The Dunlap broadsides are the first published copies of the Declaration of Independence, printed on the night of July 4, 1776. It is unknown exactly how many broadsides were originally printed, but the number is estimated at 200. John Hancock's eventually famous signature is not on this document, but his name appears in large type under "Signed by Order and in Behalf of the Congress", with secretary Charles Thomson listed as a witness ("Attest").

On July 4, 1776, Congress ordered the same committee charged with writing the document to "superintend and correct the press", that is, supervise the printing.
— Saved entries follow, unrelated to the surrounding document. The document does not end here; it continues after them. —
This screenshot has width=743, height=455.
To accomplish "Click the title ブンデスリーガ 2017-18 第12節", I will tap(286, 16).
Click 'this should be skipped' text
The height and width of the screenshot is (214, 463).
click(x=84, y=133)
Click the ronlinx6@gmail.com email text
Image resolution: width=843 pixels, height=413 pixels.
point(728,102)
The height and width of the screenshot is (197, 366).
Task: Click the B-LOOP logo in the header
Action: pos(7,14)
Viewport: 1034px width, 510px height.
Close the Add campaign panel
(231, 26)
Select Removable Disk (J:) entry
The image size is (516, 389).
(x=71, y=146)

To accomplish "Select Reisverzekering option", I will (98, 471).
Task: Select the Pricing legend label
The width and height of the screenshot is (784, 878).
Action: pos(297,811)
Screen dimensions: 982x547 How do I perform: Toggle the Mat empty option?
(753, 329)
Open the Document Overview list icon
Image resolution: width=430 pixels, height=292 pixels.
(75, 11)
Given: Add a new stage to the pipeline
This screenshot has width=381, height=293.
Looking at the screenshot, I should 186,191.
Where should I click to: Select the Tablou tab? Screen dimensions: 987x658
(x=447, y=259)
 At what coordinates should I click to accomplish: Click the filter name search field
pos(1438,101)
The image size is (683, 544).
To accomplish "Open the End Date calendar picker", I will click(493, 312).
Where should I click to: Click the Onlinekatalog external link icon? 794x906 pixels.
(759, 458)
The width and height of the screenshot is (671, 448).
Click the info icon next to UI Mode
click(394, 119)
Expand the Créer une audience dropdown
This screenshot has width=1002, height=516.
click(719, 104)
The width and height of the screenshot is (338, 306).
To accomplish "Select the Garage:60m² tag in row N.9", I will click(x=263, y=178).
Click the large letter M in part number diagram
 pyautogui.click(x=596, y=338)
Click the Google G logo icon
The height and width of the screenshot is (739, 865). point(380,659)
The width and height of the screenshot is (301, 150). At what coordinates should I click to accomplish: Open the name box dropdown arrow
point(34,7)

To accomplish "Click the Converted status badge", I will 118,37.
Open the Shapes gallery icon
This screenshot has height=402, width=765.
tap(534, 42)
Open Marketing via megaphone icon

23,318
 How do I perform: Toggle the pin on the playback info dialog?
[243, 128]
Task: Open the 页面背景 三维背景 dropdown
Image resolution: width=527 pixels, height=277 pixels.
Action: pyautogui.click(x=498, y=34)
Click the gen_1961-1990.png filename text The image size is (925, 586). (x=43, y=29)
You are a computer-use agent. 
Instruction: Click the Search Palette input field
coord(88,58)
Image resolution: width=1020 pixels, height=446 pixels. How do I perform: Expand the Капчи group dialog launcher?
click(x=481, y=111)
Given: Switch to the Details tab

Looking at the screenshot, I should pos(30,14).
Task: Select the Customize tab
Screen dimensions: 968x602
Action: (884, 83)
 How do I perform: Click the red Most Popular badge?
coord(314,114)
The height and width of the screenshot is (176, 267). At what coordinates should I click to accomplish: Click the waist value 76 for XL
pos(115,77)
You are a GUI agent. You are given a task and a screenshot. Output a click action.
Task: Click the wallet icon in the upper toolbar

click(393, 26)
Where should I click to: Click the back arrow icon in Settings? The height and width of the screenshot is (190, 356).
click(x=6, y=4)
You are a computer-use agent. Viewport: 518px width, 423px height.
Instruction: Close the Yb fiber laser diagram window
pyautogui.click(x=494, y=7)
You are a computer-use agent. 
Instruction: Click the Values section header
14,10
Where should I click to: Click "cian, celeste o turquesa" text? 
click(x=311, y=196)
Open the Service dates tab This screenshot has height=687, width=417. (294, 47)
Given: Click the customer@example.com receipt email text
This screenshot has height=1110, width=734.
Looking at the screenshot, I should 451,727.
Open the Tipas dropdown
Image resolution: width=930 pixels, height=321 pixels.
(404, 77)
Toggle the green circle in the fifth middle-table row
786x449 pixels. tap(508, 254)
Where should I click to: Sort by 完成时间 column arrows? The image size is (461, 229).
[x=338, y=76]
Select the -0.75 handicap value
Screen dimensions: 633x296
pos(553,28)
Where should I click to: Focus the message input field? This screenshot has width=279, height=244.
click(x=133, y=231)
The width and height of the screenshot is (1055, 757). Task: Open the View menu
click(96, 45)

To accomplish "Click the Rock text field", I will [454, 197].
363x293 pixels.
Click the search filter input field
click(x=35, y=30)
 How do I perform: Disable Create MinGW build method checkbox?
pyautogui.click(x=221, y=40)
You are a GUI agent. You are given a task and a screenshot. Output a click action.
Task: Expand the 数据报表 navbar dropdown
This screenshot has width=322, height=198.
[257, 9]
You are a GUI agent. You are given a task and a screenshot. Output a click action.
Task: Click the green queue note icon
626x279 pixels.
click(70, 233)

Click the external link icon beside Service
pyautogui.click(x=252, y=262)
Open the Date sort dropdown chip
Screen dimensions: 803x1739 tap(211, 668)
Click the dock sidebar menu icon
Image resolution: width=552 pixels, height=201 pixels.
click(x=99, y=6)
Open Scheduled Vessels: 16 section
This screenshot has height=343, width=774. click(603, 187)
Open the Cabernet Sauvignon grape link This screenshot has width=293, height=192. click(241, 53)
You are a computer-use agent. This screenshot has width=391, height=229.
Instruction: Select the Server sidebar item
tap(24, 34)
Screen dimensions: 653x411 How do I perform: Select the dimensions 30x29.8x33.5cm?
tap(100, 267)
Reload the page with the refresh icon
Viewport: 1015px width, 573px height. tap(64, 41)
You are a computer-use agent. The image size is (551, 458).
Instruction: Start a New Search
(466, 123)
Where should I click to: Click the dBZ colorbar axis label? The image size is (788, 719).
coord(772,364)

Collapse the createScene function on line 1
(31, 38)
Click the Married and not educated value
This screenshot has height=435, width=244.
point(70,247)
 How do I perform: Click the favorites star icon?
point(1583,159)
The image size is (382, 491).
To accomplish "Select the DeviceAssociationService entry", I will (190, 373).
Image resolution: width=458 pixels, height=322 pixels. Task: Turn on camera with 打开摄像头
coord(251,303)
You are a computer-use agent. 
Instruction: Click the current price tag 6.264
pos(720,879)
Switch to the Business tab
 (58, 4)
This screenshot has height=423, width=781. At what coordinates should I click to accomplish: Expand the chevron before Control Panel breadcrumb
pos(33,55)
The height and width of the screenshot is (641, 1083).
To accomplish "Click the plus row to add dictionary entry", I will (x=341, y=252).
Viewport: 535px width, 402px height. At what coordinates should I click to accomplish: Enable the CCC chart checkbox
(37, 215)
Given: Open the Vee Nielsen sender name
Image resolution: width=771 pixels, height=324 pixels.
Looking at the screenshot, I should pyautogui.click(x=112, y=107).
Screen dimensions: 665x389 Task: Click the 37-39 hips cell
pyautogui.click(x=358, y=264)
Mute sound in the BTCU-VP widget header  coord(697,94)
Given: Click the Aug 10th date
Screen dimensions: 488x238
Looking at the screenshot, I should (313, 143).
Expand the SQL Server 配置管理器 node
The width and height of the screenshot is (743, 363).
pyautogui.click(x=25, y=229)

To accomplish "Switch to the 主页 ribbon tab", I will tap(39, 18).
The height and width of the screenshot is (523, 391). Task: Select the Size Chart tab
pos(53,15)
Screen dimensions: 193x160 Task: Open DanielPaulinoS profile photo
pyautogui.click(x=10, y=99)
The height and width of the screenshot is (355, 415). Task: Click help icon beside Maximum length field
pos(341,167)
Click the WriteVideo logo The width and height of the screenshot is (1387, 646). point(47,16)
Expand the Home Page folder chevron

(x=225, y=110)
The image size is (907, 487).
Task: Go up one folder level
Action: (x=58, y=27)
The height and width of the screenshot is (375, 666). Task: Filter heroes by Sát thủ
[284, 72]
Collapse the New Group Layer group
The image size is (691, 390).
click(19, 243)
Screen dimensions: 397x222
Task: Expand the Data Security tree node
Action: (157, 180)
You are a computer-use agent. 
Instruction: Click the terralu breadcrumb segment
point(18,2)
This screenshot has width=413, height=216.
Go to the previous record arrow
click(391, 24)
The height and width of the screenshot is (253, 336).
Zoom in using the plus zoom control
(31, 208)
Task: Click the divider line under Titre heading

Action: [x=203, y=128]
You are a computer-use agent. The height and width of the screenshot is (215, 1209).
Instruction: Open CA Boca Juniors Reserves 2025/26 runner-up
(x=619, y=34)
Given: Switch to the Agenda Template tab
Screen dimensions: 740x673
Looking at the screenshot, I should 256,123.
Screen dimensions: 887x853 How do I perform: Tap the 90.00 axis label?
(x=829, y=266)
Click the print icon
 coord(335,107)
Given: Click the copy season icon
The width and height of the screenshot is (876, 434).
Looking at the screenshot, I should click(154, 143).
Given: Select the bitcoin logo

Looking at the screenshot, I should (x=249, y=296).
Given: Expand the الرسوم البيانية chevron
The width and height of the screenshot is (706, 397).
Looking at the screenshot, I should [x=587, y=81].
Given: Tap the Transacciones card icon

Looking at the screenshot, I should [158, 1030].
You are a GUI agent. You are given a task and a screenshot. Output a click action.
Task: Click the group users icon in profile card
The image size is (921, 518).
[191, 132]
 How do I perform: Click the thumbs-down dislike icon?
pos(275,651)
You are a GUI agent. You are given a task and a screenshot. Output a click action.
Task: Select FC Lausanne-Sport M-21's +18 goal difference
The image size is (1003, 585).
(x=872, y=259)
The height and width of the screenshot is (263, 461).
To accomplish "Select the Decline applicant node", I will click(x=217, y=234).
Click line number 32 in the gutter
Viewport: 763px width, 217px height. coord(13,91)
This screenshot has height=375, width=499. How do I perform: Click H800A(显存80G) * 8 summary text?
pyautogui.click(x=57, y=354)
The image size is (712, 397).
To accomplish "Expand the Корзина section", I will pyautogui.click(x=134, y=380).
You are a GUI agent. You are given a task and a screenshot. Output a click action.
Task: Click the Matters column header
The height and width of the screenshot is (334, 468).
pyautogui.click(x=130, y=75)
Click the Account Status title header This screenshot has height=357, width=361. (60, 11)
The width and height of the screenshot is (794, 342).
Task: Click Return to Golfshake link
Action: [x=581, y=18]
Dunlap, an Irish immigrant then 29 years old, was tasked with the job; he apparently spent much of the night of July 4 setting type, correcting it, and running off the broadside sheets.

"There is evidence it was done quickly, and in excitement—watermarks are reversed, some copies look as if they were folded before the ink could dry and bits of punctuation move around from one copy to another", according to Ted Widmer, author of Ark of the Liberties: America and the World. "It is romantic to think that Benjamin Franklin, the greatest printer of his day, was there in Dunlap's shop to supervise, and that Jefferson, the nervous author, was also close at hand." John Adams later wrote, "We were all in haste." The Dunlap broadsides were sent across the new United States over the next two days, including to Commander-in-Chief of the Continental Army, George Washington, who directed that the Declaration be read to the troops on July 9. Another copy was sent to England.

In 1949, 14 copies of the Dunlap broadside were known to exist. The number had increased to 21 by 1975. There were 24 known copies of the Dunlap broadside in 1989, when a 25th broadside was discovered behind a painting bought for four dollars at a flea market. Another copy was discovered in 2009 in The National Archives in Kew, England. An early assessment concluded that it was part of a group of papers seized from American colonists during the American Revolutionary War.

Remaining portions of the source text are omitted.